— Международный конгресс писателей-антифашистов, открывшийся четвертого июля в Валенсии, завтра с утра продолжит свою работу в Мадриде. — Красным карандашом Птухин подчеркнул заштрихованный квадрат с надписью «Аудиториум». — Это один из крупнейших залов Мадрида, — пояснил он. — В ночь на пятое июля «савойи» бомбили Валенсию. Наверное, теперь фашисты будут стремиться еще более ожесточенно бомбить Мадрид.
— Зачем же прямо на переднем крае проводить заседания конгресса? — удивился Еременко.

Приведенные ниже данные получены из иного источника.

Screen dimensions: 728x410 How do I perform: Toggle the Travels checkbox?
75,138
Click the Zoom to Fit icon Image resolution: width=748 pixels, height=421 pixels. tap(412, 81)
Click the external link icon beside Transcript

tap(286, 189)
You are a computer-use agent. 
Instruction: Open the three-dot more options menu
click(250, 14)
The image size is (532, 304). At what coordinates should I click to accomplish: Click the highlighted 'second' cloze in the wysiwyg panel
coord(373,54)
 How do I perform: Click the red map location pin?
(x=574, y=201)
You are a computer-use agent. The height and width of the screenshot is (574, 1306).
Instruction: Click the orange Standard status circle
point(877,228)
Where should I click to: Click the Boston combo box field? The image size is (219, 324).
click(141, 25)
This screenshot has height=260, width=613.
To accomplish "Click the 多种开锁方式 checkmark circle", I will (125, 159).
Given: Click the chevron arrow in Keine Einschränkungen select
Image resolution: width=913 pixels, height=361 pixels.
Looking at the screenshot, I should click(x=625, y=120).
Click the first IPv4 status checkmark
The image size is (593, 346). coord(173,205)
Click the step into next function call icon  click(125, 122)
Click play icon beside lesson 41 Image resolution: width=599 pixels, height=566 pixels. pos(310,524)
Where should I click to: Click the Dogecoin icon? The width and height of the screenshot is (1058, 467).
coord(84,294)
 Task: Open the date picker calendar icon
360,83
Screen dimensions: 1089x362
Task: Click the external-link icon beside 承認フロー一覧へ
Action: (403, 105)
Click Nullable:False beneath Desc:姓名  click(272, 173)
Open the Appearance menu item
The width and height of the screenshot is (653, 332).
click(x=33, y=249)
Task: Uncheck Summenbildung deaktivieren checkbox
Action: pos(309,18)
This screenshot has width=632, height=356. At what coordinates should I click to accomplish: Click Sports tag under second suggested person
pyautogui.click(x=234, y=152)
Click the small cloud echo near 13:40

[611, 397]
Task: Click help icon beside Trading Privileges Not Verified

— Такой вопрос возникал у многих. Конечно, можно было для конгресса выбрать место и поудобнее, например французскую Ривьеру. Но писатели решили собраться в Испании — стране, которая первая дала отпор фашизму. Ну, а то, что заседания конгресса будут проходить в Мадриде, городе, на окраине которого проходит передний край обороны, — это символично. Так вот, друзья, — продолжал Птухин, — наша задача — не допустить ни одного самолета противника в район «Аудиториума». И в район кинотеатра «Гойя», где после обеда продолжит свою работу конгресс.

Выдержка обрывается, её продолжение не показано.